In the present series, surgery was performed whenever possible in ACC patients with brain metastases, and this treatment approach, followed or not by radiation therapy, was associated with a better prognosis. Conversely, we were unable to demonstrate the efficacy of systemic therapies in this clinical setting, mainly because brain metastases in adults occurred late in a population already pretreated with standard systemic therapies and the number of pediatric patients with a reported follow-up was limited.

Adult patients had short survival, confirming the concept that brain involvement in ACC patients, as well as in many other oncologic patients, is associated with poor prognosis [36], which could be even worse in the case of leptomeningeal involvement. [37] However, the prognosis of the pediatric population seemed not so poor since the median PFS and OS were not reached, although a higher prevalence of secreting tumors (known as negative prognostic factor). Of note, one child obtained a spontaneous complete remission of brain and skin metastases after surgical removal of primary malignant adrenal disease. This exceptional disease course suggests the possible involvement of the immune system in disease control.
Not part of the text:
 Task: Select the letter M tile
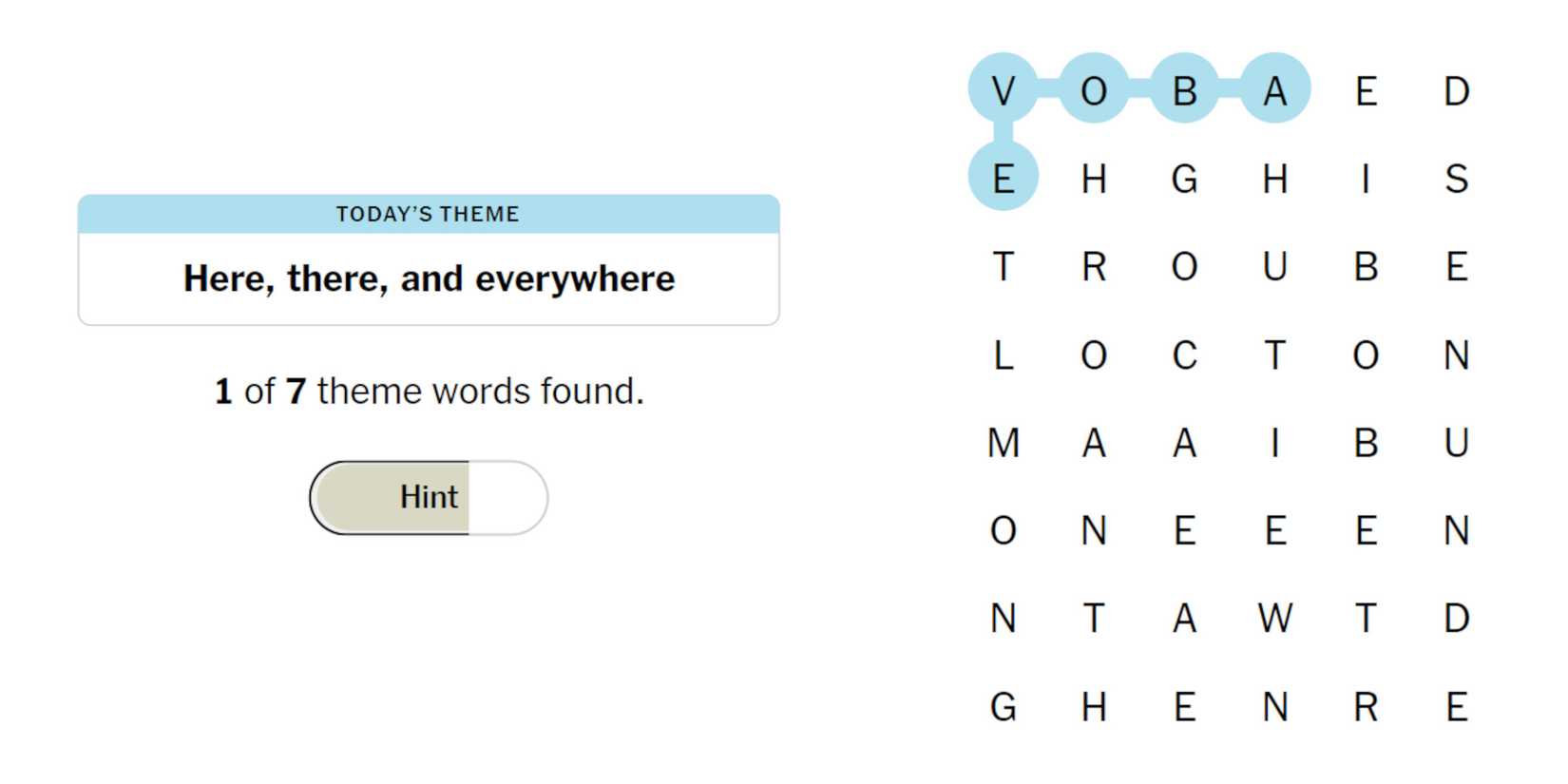point(1003,443)
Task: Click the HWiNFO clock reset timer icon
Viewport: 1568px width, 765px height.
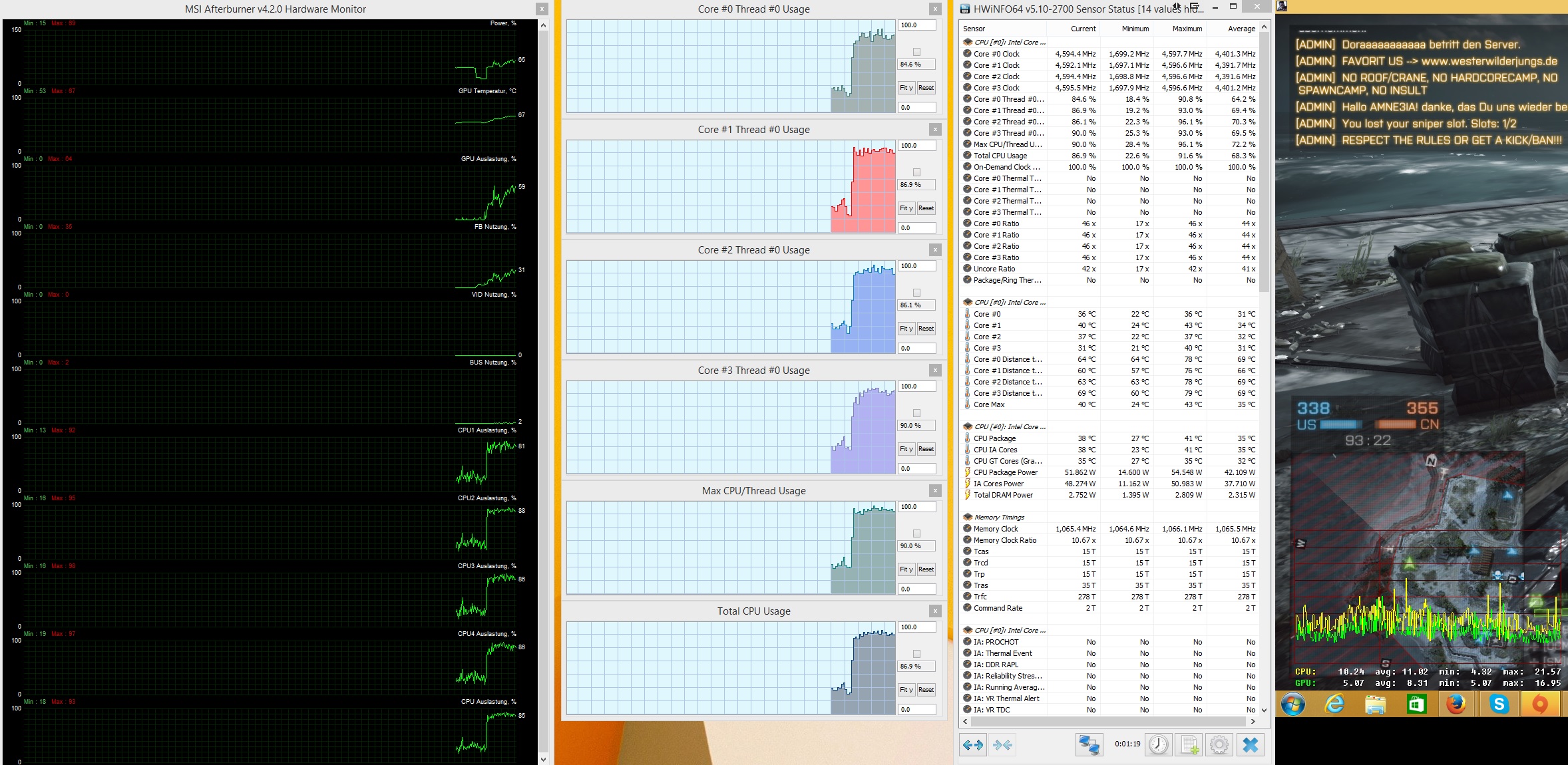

The very low number of included children and the limited follow-up could not allow us to make a definitive statement in this respect.

In conclusion, this paper confirms that brain metastases in adult and pediatric patients with ACC are rare. In adults, brain involvement occurs late in the natural history of the disease and is associated with poor prognosis, particularly in the case of leptomeningeal involvement. Children patients with brain metastases seem to have a better prognosis than adults. Surgery plus minus radiation therapy can obtain durable local disease control. Since Temozolomide, the reference drug in the management of primary brain tumors and brain metastases from several malignancies [38, 39], has been demonstrated to be active also in ACC patients [40, 41] it could be a possible systemic option in this clinical setting.

Conclusion

Brain metastases are extremely rare in patients affected by ACC, worsening their prognosis. Despite their rarity, brain involvement from ACC should not be excluded a priori, especially in presence of neurological disturbs not explainable as toxicities due to mitotane therapy.